Held: Action to be transferred to the District Court.
For the first issue, there was nothing in the High Court Ordinance to suggest that the Court of First Instance had exclusive jurisdiction over such a claim. Additionally, the relevant question in this case was whether the plaintiffs’ claim fell within the terms of the statutory provisions conferring jurisdiction on the District Court (especially s 32 of the District Court Ordinance), and not whether it fell within s 12A of the High Court Ordinance. On s 32 of the District Court Ordinance, it was unnecessary to distinguish between contract and tort for its purposes, vis-à-vis the position under the older English County Courts Acts. An action in bailment should, depending on the facts of the particular case, be characterised as a claim founded on contract or on tort or on both, and not be regarded as sui generis and founded in neither.
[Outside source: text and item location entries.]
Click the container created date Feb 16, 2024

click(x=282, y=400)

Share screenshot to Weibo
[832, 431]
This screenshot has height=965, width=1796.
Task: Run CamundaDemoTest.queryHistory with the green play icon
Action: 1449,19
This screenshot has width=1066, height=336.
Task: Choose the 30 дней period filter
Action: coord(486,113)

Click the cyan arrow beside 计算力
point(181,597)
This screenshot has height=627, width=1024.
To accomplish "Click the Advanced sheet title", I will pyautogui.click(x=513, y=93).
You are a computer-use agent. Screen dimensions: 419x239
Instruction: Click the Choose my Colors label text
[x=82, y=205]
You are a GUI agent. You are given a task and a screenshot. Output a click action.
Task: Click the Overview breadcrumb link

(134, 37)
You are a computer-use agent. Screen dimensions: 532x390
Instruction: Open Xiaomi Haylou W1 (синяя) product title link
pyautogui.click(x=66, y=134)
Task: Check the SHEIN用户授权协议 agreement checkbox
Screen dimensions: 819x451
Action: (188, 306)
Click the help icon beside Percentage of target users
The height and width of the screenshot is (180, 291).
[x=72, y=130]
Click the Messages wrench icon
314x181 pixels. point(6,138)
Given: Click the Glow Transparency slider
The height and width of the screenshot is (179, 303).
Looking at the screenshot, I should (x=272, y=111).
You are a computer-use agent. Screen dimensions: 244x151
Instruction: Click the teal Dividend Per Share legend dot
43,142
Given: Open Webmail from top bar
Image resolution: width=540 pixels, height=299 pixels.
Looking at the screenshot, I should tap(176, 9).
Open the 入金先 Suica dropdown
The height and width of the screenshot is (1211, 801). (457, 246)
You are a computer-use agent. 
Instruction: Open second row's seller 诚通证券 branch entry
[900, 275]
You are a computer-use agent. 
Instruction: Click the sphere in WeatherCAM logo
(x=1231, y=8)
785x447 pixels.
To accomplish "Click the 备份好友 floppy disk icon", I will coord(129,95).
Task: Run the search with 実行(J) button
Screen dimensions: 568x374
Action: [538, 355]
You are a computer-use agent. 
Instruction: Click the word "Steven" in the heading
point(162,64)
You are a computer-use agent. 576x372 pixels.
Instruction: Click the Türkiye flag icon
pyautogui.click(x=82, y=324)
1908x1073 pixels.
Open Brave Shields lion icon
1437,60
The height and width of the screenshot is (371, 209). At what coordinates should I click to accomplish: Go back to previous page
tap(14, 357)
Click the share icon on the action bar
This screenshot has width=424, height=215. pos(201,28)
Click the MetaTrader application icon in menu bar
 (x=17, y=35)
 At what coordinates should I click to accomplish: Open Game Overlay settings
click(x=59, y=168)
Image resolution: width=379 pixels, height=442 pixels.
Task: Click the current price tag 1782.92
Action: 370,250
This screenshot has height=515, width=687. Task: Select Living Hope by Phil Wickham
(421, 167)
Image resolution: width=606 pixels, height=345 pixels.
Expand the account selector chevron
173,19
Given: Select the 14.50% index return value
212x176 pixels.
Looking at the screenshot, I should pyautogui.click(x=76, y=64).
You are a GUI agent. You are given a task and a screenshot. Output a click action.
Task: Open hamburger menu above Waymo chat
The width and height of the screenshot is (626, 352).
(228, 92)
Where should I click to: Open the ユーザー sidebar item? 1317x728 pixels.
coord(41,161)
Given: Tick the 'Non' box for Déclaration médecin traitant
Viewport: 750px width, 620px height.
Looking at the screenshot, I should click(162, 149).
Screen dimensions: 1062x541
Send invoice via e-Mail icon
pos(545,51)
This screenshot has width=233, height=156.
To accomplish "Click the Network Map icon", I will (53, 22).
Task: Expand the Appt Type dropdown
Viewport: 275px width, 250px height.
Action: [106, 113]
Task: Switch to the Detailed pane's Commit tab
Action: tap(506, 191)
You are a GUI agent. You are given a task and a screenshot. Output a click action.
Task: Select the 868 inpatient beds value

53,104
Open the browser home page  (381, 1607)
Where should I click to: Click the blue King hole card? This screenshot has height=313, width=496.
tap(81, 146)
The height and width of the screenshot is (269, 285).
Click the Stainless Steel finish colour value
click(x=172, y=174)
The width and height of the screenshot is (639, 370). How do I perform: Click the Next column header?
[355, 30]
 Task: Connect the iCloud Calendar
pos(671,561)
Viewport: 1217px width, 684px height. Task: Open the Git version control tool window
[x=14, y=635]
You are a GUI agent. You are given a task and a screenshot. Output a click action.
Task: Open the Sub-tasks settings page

Accordingly, the claim in bailment posed no obstacle to the transfer of this action to the District Court.
For the second issue, s 12B(1) of the High Court Ordinance did not confer an absolute right for the plaintiffs to insist on their claim being heard and determined by the Court of First Instance, or detract from the provisions on transfer of proceedings in s 43 of the District Court Ordinance.
For the third issue, the issue on whether the Hague-Visby Rules applied compulsorily to the sea carriage was not so important or complex that the case ought to be tried in the High Court. The judge rejected the plaintiffs’ submission that judges of the District Court were not expected to have any knowledge of the Hague-Visby Rules. As the authorities show, cargo claims have frequently come before the District Court.